O Supremo Tribunal Federal (STF) tem atualmente uma grande oportunidade de reafirmar seu papel de corte constitucional, e não de casa legislativa. Está em curso o julgamento de uma ação na qual, sob o argumento de omissão do Congresso, se pede que o Supremo defina o prazo da licença-paternidade. O caso é paradigmático, pois a própria Constituição fixou o tratamento a ser dado ao tema até que o Legislativo aprove uma lei específica.

Entre os direitos dos trabalhadores, a Constituição incluiu a “licença à gestante, sem prejuízo do emprego e do salário, com a duração de cento e vinte dias”. No caso dos pais, foi assegurada a “licença-paternidade, nos termos fixados em lei”. Ciente dos muitos aspectos sociais e econômicos relacionados ao tema, a Assembleia Constituinte atribuiu ao Congresso a competência de definir o tempo da licença-paternidade. Esse prazo não é, portanto, matéria constitucional, mas tema de livre discussão do Congresso. Entre outras coisas, isso permite que o Legislativo faça ajustes na legislação ao longo do tempo, a depender das circunstâncias concretas de cada época. Não há uma determinação constitucional sobre a matéria.

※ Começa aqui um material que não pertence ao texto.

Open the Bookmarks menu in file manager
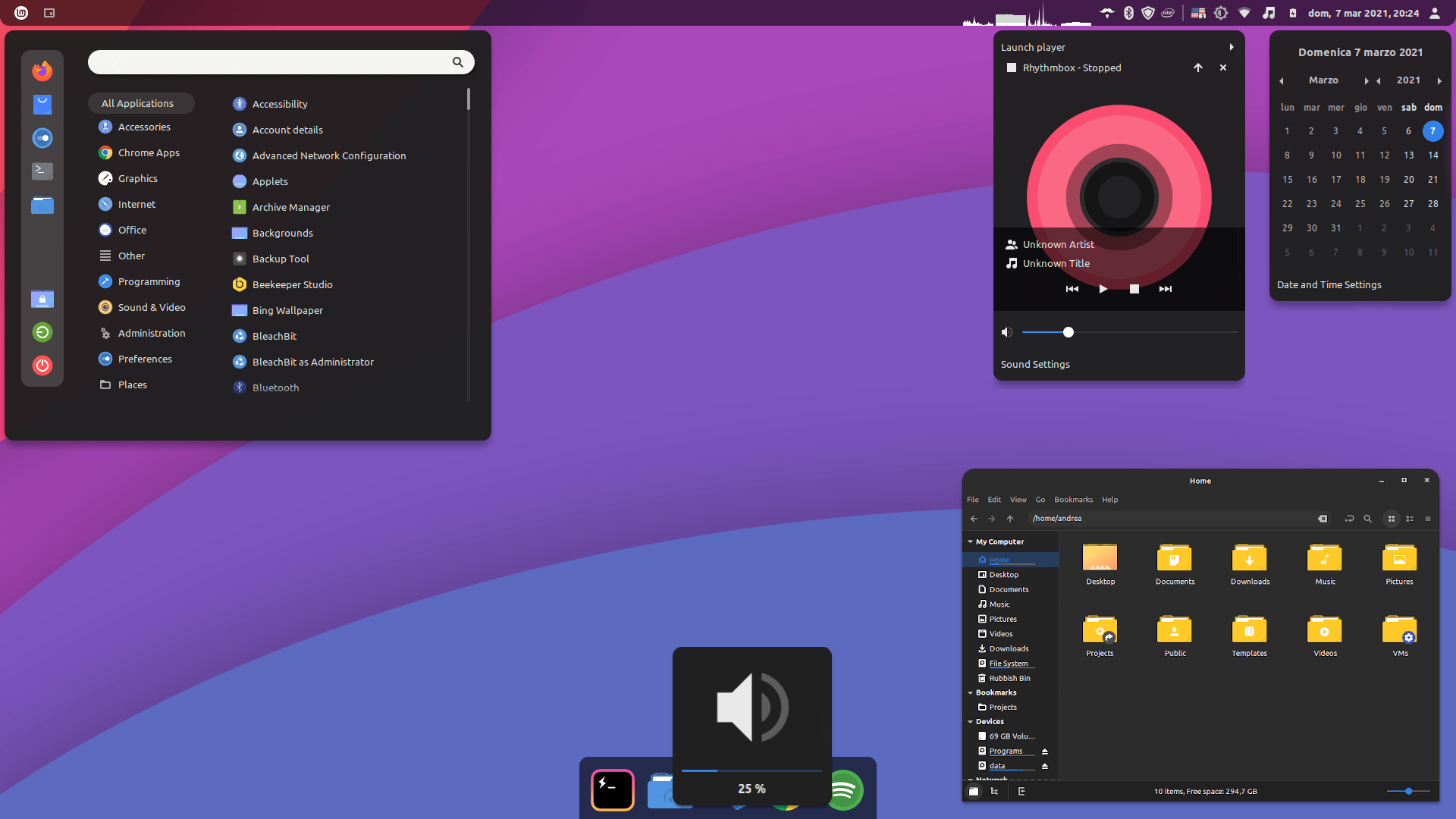The height and width of the screenshot is (819, 1456). (1073, 500)
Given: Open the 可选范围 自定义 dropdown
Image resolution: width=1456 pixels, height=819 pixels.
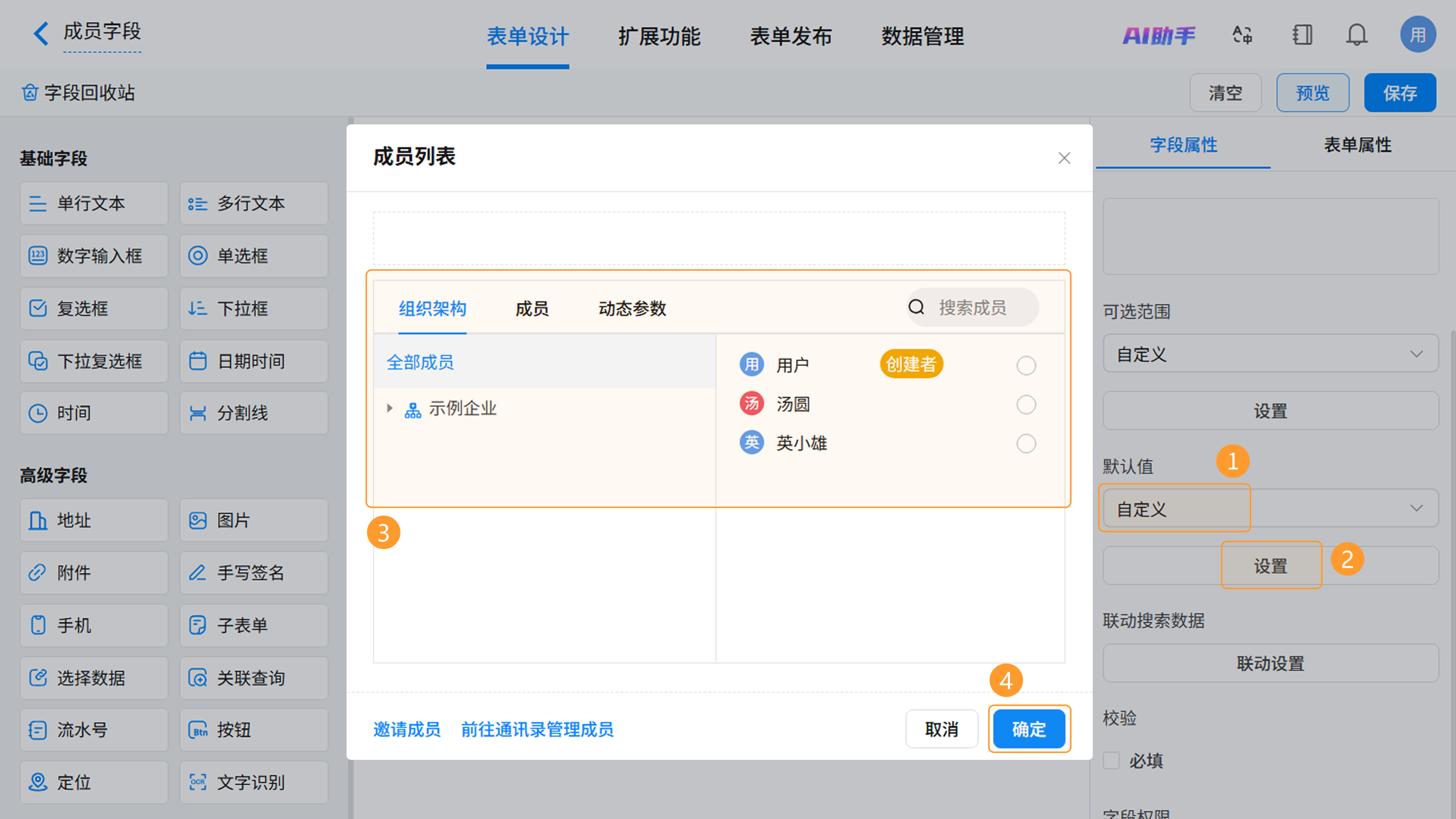Looking at the screenshot, I should pos(1270,354).
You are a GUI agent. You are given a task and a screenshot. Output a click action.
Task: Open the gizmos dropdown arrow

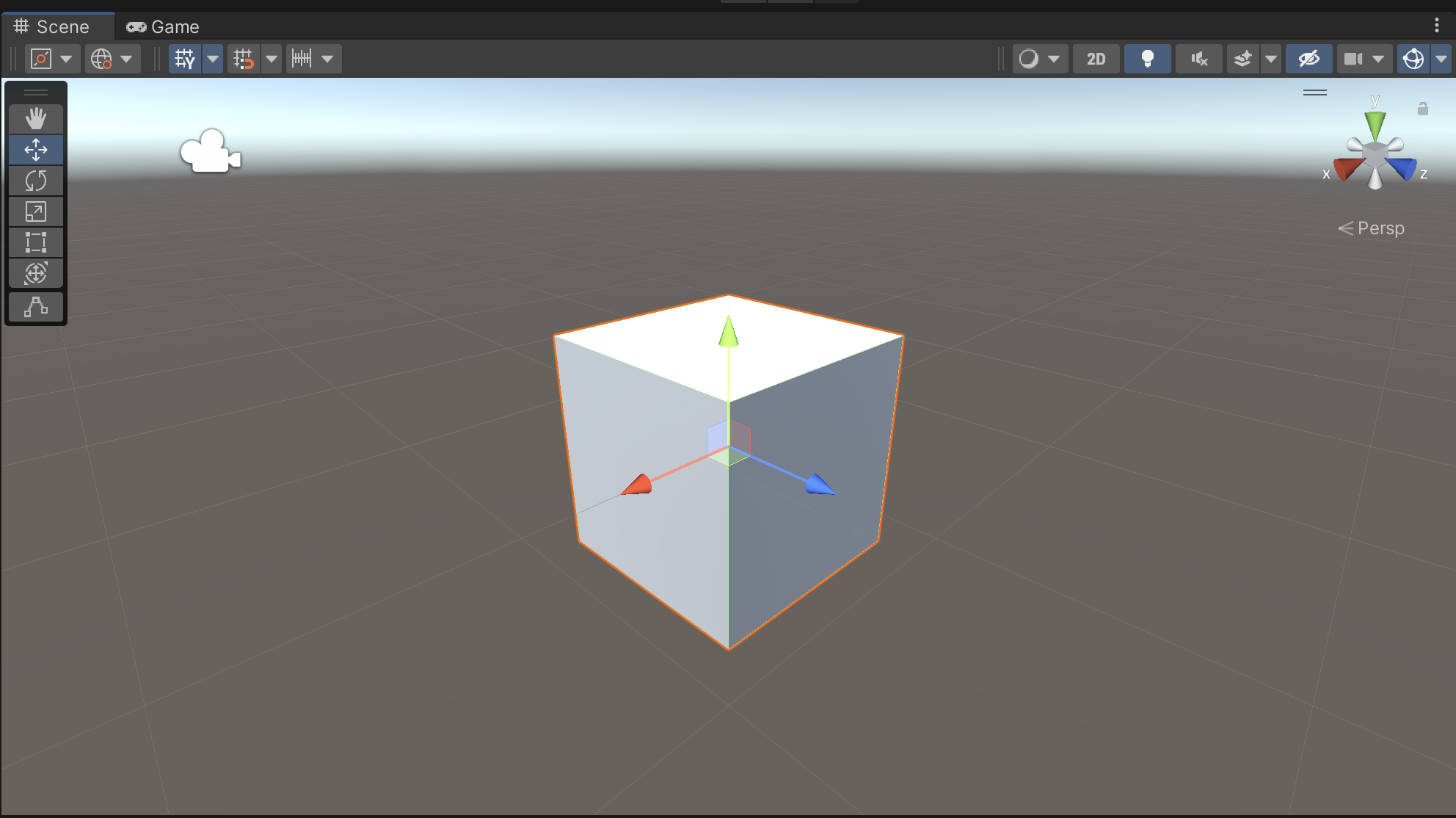(1441, 59)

Mas a Assembleia Constituinte foi além. Para que o direito à licença-paternidade não ficasse refém de uma futura regulamentação, o Ato das Disposições Constitucionais Transitórias estabeleceu que, “até que a lei venha a disciplinar o disposto no art. 7.º, XIX, da Constituição, o prazo da licença-paternidade a que se refere o inciso é de cinco dias” (art. 10, § 1.º). Com isso, o próprio texto constitucional fixou a solução para a ausência de regulamentação desse direito.

Sendo o papel do STF defender a Constituição, não cabe à Corte dar outra solução que aquela prevista, de forma específica, pelo legislador constituinte. Enquanto o Congresso não aprovar uma lei, o prazo da licença-paternidade é de cinco dias. Não há o que discutir. Qualquer outra medida significaria negar vigência ao texto constitucional, o que é contrário à própria missão da Corte.

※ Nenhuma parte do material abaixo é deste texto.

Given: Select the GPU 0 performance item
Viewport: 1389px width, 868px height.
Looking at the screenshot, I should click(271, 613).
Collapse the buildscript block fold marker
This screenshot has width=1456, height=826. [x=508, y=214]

As chamadas “omissões legislativas”, usadas muitas vezes como argumento para que o Judiciário entre em matérias do Legislativo, exigem cuidado e parcimônia. O Congresso também se manifesta politicamente ao decidir adiar uma votação ou engavetar um projeto de lei. Não cabe ao Judiciário definir os tempos do Legislativo, já que essa definição é parte essencial da própria política. O silêncio do Congresso é uma opção política perfeitamente legítima, especialmente se a Constituição já deu um encaminhamento para a ausência de regulamentação. Até o momento, a vontade do Congresso foi manter a licença-paternidade em cinco dias.

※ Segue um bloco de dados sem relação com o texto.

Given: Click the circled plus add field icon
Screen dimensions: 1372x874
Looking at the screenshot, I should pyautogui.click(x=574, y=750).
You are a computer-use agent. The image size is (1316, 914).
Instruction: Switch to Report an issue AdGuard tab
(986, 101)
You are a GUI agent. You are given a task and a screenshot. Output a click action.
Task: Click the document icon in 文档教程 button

A Constituição não autoriza que o Judiciário substitua o Legislativo. Os dois remédios constitucionais para uma eventual falta de regulamentação de direitos constitucionais têm requisitos exigentes e consequências determinadas. O mandado de injunção deve ser concedido somente quando “a falta de norma regulamentadora torne inviável o exercício dos direitos e liberdades constitucionais e das prerrogativas inerentes à nacionalidade, à soberania e à cidadania” (art. 5.º, LXXI). No caso de provimento de ação de inconstitucionalidade por omissão, o STF deve tão somente dar “ciência ao Poder competente para a adoção das providências necessárias e, em se tratando de órgão administrativo, para fazê-lo em trinta dias” (art. 103, § 2.º).

Ao dizer que a lei fixará os termos de determinado direito, a Constituição estabelece que se trata de matéria de discussão política do Legislativo, a ser realizada pelos representantes eleitos pelo voto. É um direito da população interferir nesse debate. Não é assunto para ser decidido por juízes que não foram eleitos – e não dispõem de legitimidade constitucional para proferir decisões políticas.

Há no Supremo muitos outros casos similares aos da ação sobre a licença-paternidade. O STF tem o dever de rejeitar essas ações, manifestando assim o necessário respeito pela Constituição, pelo Estado Democrático de Direito e pelos direitos políticos da população.